Local Villagers Fight Shrimp Farm Development

kien svay district, Kandal prov­ince – Rin Po sat in the shade of a lone tree with dozens of other villagers in Kandal Leu village Tues­day afternoon, meters away from six deserted excavators and bulldozers.

A few hours earlier, the heavy construction equipment had been 2 km away, working on a dike and canal that, once completed, would enclose 220 hectares of land in the district’s Banteay Dek commune.

While the majority of the land is empty and unworked, villagers say they own it and that it has provided food and income in the form of corn, rice and peppers to three villages—Kandal Leu, Kandal Krom and Khsom—since 1993.

“All the people are living off the land,” Rin Po said.

At around 9:30 am on Tuesday, Rin Po and between 200 and 300 other angry villagers surrounded the six construction machines and forced them to stop working on what is envisioned to be a massive shrimp farm and retirement land for 52 veteran RCAF officers.

According to documents, the 220 hectares, located about 40 km from Phnom Penh, was awarded in 1999 to a little-known organization called the Veteran and War Vic­tim Association for Economic De­velopment.

The organization was apparently founded in 1994 and is comprised of 52 current and former soldiers, mostly RCAF officers, said its president Chhin Seng on Wednesday.

While the association has proposed numerous projects during its existence, he said funding short­ages had killed all of them. Finally,  the association had the idea of creating a shrimp farm on the 220 hectares with irrigation and road networks.

“It’s kind of the place for retirement,” he said.

There were only a few villagers living nearby at the time the plan was hatched, Chhin Seng said, adding that the farms that exist today will be incorporated into the new development.

“We dare not touch their farms,” he said. However, the large amount of unworked land in the area of the villages has never been developed and is now earmarked for the organization’s project, he said.

“We have to make the land useful first,” he said. “We will have an irrigation system so it will also help the people nearby.”

The 220 hectares will be divided into sections for the 52 members of the veteran’s association, each of whom contributed about $4,000 for the project after trying to solicit funds from other organizations, including the government, without success.

Rin Po and other villagers who have lived in the area since 1993 said that the first they heard of the association or the project was when heavy machinery started digging the canal and building the dyke several weeks ago.

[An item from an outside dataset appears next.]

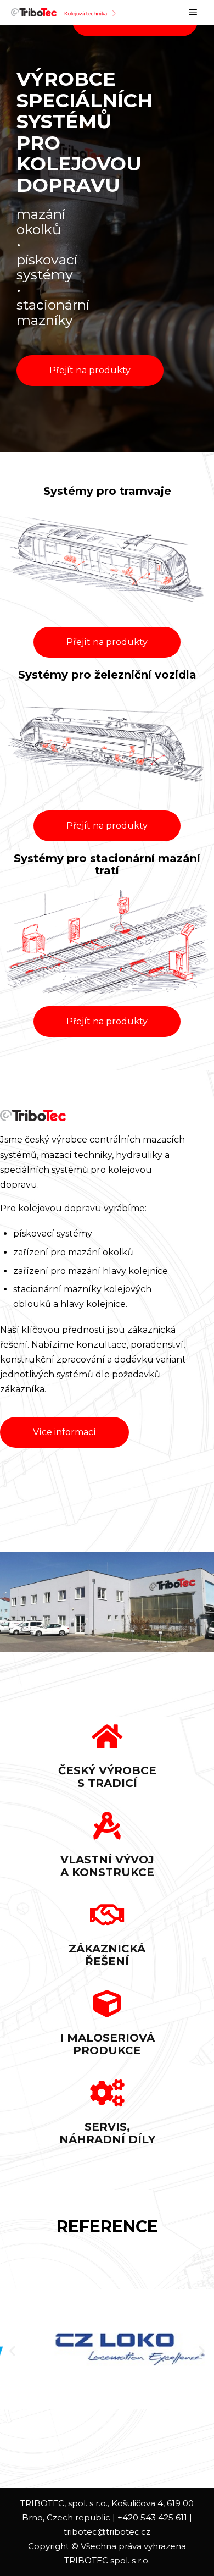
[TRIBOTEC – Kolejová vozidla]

Then too, villagers surrounded the excavators and bulldozers and forced them to stop work. But after the machines pulled out, they simply went to different areas and continued working. It has happened several times.

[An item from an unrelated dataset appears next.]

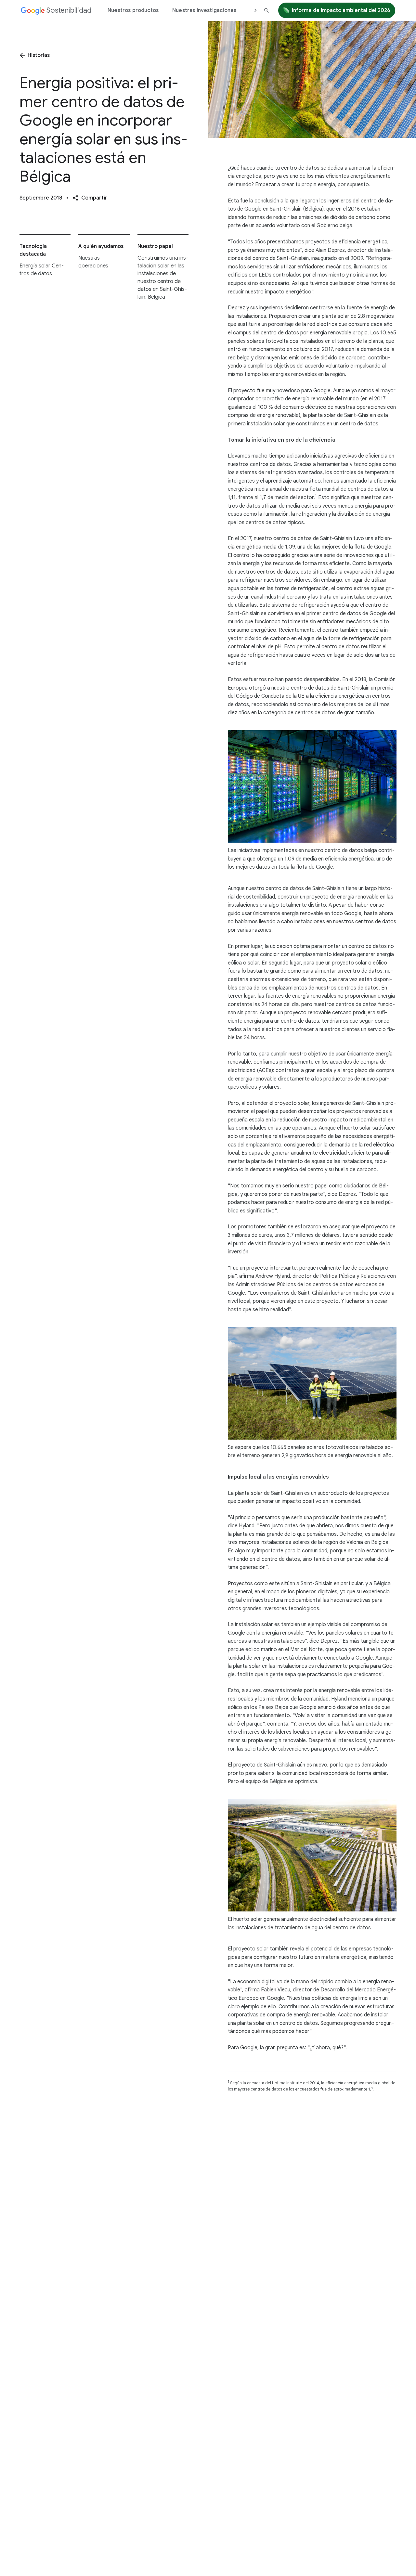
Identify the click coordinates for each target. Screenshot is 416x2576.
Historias (39, 55)
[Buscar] (266, 10)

“It’s just going on and on,” Rin Po said. “[Villagers] asked the drivers of the excavators to stop but when the villagers go home, they start operating again.”

In response to their protests, commune chief Keo Un sent a letter to the villagers on May 20 telling them they had one month to apply for titles to the disputed land.

“The commune chief [Keo Un] appealed to us to apply for the land titles, but while we are applying they continue digging around the land,” villager Tep Bunly complained on Tuesday.

“We want the excavators to stop digging while we are applying for the land title,” he said.

Keo Un blamed Tuesday’s confrontation on the veteran’s association’s efforts to continue to build the canal without consulting commune officials or the villagers.

Chhin Seng, however, has accused the villagers of trying to claim the land and said suspending operations would only encourage others villagers to do the same.

“It’s not their land,” he said, adding that he plans to have the excavators and bulldozers back at work today despite the villagers protests.

“After the project, there will be good farmland,” he said.